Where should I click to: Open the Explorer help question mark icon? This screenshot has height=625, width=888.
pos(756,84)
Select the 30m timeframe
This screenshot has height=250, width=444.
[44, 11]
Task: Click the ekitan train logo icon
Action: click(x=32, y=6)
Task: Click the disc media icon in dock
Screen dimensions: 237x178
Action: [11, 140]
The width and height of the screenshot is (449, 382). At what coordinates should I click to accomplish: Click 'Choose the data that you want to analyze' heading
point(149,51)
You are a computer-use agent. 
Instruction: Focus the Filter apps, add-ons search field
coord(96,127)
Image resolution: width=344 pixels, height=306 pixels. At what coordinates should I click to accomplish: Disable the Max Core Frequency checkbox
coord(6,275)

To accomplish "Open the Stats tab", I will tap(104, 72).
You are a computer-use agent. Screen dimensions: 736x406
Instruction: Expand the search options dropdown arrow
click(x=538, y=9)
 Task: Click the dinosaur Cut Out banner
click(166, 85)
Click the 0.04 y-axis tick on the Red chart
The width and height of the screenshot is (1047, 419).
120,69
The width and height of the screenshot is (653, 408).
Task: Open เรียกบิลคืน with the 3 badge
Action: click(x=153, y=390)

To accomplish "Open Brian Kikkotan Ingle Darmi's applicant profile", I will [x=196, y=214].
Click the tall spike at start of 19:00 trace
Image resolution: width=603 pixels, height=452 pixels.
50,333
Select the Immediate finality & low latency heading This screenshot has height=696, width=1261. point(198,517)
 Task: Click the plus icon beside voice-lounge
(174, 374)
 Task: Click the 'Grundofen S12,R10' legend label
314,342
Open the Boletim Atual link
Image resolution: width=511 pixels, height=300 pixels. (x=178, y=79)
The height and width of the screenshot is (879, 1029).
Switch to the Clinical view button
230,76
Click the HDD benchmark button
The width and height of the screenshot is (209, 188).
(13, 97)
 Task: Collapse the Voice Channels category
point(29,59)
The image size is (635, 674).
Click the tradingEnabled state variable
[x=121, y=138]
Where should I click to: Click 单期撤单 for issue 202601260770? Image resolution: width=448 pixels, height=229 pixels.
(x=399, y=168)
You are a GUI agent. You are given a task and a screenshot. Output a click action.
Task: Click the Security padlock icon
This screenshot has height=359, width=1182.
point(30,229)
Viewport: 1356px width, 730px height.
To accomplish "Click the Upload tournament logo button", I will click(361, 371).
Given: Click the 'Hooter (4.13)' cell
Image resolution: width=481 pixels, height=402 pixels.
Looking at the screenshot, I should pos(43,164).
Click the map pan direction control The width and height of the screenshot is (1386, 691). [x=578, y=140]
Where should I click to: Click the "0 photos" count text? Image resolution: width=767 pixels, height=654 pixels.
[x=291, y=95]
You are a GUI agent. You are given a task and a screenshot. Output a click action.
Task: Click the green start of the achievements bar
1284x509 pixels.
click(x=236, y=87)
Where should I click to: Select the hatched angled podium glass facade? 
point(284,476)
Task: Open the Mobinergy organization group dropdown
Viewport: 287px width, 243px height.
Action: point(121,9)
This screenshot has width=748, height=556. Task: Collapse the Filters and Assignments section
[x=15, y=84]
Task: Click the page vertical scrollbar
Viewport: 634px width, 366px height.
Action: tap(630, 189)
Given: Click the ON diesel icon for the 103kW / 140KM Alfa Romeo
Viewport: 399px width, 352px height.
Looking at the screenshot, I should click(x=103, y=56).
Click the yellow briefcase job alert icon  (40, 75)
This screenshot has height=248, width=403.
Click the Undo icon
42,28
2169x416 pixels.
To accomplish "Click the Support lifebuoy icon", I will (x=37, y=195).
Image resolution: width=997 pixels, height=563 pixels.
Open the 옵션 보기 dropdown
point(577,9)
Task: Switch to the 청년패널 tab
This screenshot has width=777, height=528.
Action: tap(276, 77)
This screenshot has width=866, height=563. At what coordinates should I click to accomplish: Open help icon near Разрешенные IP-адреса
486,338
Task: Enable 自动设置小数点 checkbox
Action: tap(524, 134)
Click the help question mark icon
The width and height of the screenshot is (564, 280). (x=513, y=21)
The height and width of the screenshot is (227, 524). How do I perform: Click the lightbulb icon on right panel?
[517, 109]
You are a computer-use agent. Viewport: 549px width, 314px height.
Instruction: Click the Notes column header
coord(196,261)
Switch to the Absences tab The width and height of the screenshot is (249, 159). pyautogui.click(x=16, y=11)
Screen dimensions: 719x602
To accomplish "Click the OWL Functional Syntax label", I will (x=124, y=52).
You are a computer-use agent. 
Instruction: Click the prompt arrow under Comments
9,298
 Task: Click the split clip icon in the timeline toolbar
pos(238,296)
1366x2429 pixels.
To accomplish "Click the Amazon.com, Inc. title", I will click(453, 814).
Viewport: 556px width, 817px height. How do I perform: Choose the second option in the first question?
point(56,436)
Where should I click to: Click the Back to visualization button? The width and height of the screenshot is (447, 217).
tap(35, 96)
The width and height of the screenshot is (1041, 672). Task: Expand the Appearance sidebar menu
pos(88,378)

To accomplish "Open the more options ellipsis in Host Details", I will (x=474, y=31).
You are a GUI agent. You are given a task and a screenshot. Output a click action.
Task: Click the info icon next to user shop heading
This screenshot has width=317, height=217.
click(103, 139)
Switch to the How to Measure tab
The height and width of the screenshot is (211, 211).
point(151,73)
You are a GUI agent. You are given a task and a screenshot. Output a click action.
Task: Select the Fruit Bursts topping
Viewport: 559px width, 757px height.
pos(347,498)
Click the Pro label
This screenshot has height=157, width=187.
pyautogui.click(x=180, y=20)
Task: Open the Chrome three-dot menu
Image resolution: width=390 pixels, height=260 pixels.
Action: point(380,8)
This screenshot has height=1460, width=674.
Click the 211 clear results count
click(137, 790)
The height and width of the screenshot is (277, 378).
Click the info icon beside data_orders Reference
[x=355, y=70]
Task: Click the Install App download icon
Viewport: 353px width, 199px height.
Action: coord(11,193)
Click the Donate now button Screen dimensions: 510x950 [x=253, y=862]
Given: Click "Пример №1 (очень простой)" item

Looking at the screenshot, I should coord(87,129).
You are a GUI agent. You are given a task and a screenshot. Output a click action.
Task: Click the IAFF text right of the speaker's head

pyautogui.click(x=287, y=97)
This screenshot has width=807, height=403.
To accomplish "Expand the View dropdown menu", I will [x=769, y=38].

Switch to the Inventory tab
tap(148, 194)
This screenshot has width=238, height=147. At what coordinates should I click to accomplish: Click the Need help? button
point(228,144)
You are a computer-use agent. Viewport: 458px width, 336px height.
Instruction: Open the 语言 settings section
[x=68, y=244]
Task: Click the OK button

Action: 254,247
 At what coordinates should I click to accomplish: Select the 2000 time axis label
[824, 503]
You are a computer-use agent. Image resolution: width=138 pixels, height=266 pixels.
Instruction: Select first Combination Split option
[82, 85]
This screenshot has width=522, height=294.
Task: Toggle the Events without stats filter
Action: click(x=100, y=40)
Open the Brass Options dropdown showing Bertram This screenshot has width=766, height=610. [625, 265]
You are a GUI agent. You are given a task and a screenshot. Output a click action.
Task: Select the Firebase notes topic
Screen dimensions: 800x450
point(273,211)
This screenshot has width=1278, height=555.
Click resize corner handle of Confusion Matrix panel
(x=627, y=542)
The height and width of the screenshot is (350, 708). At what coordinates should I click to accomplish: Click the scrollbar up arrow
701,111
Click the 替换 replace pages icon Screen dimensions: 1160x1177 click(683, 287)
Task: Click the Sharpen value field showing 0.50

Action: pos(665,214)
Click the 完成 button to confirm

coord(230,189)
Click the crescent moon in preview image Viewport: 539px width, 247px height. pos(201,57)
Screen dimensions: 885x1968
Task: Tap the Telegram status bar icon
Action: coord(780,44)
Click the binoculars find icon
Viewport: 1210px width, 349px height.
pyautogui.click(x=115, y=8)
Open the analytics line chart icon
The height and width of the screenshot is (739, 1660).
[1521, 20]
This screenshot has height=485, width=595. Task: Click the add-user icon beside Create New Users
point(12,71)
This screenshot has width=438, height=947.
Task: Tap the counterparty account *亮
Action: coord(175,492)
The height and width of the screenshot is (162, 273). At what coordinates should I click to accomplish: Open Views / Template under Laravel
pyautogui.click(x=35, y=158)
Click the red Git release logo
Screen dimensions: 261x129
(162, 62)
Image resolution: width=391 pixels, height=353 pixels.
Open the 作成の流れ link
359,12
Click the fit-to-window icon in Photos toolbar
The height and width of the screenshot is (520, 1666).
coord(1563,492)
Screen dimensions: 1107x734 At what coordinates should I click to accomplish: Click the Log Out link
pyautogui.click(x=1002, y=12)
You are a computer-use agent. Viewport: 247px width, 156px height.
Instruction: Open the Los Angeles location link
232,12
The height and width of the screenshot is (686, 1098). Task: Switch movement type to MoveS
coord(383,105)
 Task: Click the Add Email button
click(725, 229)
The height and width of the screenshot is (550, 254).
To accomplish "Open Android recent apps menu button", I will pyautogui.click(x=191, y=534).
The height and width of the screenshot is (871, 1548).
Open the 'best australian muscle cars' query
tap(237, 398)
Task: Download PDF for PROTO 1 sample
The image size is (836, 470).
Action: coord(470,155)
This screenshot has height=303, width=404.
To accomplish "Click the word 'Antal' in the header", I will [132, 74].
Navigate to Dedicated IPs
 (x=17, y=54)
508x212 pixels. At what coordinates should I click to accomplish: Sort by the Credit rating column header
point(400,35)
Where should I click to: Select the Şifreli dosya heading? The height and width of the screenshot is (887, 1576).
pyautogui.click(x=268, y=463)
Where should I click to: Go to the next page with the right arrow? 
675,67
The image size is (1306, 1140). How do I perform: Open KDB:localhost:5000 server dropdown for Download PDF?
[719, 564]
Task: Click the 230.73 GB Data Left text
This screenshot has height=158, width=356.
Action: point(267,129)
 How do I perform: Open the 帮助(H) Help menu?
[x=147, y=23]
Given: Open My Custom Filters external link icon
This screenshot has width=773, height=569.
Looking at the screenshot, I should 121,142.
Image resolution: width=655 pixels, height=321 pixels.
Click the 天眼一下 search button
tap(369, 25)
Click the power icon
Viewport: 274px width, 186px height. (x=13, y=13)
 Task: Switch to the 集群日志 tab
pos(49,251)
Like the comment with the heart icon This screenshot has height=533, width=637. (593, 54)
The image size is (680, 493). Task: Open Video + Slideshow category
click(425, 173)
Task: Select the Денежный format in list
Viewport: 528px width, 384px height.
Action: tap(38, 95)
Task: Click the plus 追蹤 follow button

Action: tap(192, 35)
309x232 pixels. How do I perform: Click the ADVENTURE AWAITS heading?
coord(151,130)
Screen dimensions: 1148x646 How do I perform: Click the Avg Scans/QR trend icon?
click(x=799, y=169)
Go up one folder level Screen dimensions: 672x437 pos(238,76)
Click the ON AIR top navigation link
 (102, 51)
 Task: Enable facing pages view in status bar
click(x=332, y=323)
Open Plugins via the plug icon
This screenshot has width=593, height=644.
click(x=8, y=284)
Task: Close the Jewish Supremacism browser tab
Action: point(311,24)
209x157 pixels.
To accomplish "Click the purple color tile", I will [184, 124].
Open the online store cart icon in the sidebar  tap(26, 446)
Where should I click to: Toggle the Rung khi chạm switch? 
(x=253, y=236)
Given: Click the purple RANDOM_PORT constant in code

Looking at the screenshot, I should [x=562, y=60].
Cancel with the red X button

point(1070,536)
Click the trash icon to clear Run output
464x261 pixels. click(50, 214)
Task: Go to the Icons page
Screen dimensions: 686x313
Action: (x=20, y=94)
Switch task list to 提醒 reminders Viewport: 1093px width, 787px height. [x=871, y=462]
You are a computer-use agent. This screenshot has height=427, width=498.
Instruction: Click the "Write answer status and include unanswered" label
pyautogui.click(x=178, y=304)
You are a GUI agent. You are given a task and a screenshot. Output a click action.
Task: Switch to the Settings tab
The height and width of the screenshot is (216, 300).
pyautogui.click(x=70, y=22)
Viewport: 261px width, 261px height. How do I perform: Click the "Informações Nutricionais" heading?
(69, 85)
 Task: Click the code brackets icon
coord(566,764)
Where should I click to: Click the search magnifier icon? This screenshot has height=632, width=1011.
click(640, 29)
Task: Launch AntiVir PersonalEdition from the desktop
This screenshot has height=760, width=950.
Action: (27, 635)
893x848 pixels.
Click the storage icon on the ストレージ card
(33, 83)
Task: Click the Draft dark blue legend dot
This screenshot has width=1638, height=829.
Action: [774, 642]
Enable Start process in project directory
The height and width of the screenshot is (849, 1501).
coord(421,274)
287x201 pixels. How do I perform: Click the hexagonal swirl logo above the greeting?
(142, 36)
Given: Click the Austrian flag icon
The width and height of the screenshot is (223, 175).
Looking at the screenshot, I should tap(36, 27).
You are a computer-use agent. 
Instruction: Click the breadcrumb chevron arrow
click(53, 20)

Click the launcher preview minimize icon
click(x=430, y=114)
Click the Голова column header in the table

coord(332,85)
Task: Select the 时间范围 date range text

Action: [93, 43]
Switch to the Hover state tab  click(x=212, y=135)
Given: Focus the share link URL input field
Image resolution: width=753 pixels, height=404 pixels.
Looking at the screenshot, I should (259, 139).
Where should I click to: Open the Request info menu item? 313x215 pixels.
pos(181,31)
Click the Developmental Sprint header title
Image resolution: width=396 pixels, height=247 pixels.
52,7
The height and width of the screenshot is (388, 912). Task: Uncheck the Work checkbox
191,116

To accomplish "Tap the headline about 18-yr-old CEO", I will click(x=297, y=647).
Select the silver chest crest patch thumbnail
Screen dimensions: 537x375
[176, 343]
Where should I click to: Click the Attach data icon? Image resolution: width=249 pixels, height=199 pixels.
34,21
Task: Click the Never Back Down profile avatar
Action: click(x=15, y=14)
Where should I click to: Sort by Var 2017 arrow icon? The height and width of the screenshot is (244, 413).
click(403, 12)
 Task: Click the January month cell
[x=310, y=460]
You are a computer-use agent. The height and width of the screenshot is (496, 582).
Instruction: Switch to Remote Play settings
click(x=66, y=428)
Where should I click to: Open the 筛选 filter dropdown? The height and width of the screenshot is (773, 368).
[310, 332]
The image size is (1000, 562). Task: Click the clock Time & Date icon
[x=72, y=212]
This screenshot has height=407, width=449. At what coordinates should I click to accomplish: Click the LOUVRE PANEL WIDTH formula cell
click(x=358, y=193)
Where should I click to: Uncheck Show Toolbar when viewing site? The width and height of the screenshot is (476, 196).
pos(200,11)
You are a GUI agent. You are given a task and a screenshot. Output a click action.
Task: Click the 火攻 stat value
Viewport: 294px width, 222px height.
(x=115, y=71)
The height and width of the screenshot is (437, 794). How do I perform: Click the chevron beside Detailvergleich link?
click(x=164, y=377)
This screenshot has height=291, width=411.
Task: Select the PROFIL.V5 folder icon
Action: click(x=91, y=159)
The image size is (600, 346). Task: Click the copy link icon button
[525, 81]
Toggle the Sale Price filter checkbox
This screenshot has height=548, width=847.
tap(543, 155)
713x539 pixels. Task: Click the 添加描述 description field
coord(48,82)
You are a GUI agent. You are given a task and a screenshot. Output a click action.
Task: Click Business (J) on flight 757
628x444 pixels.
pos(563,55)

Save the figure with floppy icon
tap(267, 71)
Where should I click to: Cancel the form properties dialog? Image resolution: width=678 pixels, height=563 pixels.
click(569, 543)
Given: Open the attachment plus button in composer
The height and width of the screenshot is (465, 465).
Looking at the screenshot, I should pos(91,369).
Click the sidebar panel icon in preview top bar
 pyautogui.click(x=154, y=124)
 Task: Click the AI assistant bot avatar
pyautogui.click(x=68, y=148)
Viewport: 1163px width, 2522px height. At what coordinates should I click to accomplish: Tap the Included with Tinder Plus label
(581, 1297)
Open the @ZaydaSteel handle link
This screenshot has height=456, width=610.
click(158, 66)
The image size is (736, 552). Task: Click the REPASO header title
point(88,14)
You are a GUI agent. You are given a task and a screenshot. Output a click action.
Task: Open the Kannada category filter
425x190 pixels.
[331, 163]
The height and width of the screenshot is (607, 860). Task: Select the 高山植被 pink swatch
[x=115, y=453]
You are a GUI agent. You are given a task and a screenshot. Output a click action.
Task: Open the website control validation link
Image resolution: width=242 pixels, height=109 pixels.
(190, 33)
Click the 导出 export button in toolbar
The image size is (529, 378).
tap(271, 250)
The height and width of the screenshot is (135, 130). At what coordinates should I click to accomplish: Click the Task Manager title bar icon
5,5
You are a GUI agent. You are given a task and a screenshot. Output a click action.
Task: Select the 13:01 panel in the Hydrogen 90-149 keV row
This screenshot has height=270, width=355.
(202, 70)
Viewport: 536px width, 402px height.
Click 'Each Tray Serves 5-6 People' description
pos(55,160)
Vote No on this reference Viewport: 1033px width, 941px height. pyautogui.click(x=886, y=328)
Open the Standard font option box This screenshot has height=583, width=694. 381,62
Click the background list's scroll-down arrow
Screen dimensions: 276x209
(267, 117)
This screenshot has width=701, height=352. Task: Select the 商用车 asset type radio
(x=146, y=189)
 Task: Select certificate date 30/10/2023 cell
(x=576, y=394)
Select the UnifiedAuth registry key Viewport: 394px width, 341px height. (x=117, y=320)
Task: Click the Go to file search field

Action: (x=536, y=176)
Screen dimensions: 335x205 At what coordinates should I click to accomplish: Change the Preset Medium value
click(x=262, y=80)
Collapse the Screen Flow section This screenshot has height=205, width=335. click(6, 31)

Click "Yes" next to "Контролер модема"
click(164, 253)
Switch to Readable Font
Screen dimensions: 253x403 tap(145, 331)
---+---
Restate word for word the entries above from the line with "answer status and" through the line with "Task: Switch to the Settings tab", inclusive, leaving out everything else.

Instruction: Click the "Write answer status and include unanswered" label
pyautogui.click(x=178, y=304)
You are a GUI agent. You are given a task and a screenshot. Output a click action.
Task: Switch to the Settings tab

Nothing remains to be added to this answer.